Pero, a pesar del tono de júbilo estultamente que impreg­na a las 10 reglas, la primera de ellas es que las experien­cias no suceden por que si, sino que tienen que planifi­carse.

La organización de consultoría Forrester Research, una de las más importantes del mundo en investigaciones de marketing, entrevistó a cientos de empresas en Estados Unidos y países de Europa para conocer la situación de la implantación del marketing experiencial y los logros alcanzados en el desarrollo de experiencias memorables, cuyos resultados se publicaron recientemente. En muchas de esas empresas, los directores de experien­cias del cliente ocupan posiciones muy altas en la jerar­quía; algunos son vicepresidentes de su organización.

Como era de esperar, en Forrester encontraron a un grupo de empresas que se mostraban satisfechas con los avances hechos y los logros alcanzados.
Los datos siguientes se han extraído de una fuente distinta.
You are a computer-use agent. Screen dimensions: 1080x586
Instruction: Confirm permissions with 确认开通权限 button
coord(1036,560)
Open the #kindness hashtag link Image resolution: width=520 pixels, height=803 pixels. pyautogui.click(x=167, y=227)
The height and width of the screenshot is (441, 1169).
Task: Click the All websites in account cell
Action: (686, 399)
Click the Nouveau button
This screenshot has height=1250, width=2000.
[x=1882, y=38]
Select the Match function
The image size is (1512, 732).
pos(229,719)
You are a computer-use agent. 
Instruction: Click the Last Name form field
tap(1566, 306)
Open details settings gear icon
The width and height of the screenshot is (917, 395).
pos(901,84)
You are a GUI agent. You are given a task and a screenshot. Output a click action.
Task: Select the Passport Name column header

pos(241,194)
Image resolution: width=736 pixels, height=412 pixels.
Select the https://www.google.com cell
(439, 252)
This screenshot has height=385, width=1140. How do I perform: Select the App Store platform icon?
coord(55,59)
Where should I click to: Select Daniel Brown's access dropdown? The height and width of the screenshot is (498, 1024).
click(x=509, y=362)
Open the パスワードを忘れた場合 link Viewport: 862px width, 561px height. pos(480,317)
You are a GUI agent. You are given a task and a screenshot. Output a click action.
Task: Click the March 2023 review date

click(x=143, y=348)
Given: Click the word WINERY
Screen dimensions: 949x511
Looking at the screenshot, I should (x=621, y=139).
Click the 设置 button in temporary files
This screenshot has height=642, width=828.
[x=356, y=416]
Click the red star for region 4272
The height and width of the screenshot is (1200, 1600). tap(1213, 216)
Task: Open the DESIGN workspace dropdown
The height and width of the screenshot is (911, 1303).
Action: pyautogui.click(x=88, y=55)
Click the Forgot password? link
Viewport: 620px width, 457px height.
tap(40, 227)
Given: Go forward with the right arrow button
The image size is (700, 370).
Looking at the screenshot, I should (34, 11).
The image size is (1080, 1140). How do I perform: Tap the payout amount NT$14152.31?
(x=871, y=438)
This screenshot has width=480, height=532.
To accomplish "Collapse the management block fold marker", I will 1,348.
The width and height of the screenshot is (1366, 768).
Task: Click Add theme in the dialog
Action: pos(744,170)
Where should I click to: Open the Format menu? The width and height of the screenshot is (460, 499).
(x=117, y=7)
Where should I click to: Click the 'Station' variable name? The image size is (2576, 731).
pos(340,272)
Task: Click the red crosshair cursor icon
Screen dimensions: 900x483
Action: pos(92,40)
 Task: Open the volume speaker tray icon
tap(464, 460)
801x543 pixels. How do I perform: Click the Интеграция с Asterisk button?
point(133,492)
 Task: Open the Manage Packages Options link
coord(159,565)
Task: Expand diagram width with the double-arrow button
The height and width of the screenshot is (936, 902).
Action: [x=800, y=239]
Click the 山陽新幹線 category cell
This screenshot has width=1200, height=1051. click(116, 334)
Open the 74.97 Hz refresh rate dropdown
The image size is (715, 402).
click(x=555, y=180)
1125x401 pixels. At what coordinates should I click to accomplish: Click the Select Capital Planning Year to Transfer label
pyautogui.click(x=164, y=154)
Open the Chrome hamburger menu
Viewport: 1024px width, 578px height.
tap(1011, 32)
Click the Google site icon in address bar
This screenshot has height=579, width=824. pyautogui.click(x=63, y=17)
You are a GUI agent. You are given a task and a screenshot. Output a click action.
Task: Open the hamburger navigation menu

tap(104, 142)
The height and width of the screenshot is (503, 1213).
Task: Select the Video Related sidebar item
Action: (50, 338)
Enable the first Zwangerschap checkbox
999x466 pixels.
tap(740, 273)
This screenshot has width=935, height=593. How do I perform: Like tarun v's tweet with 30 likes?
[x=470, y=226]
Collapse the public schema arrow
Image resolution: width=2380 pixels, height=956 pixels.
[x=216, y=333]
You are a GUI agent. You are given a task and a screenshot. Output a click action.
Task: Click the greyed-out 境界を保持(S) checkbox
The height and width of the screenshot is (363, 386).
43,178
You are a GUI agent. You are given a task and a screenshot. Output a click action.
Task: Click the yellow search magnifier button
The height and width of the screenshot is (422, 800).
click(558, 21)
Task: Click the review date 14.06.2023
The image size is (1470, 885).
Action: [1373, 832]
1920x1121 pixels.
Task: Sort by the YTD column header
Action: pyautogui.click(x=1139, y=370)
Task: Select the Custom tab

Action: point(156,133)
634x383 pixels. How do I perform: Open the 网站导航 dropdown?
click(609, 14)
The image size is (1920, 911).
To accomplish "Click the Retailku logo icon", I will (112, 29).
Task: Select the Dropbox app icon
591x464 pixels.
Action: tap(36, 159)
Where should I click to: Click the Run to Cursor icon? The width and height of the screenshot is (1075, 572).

Pero había otro que no podía mostrar avances importantes y nin­gún logro relevante. Al estudiar más a fondo este se­gundo grupo (los fracasos), identificaron cinco razones principales, aunque todas pueden resumirse en un único concepto: falta de una implementación suficientemente disciplinada de los nuevos enfoques.

En detalle, las cinco razones identificadas fueron:

  1. Incapacidad para crear internamente el entorno ade­cuado.
  2. Imprevisión al no contemplar la gran cantidad y va­riedad de asuntos que se deben afrontar.
  3. Imposibilidad de crear una sólida estructura operati­va orientada a las experiencias de los clientes.
  4. Deficiente planificación, lo que condujo a que no se establecieran las prioridades correctas.
  5. Falta de una clara visión de futuro.

Si otros ya cometieron esos errores ¿Por qué debería re­petirlos usted? Se dice que una persona tonta es la que no aprende de sus propios errores; una inteligente, la que aprende de sus errores, y una sabia, la que aprende de los errores de los demás. No olvide el refranero: “Camarón que se duerme, ¡se lo lleva la corriente!”. Despabile y cree una corriente que los demás imiten.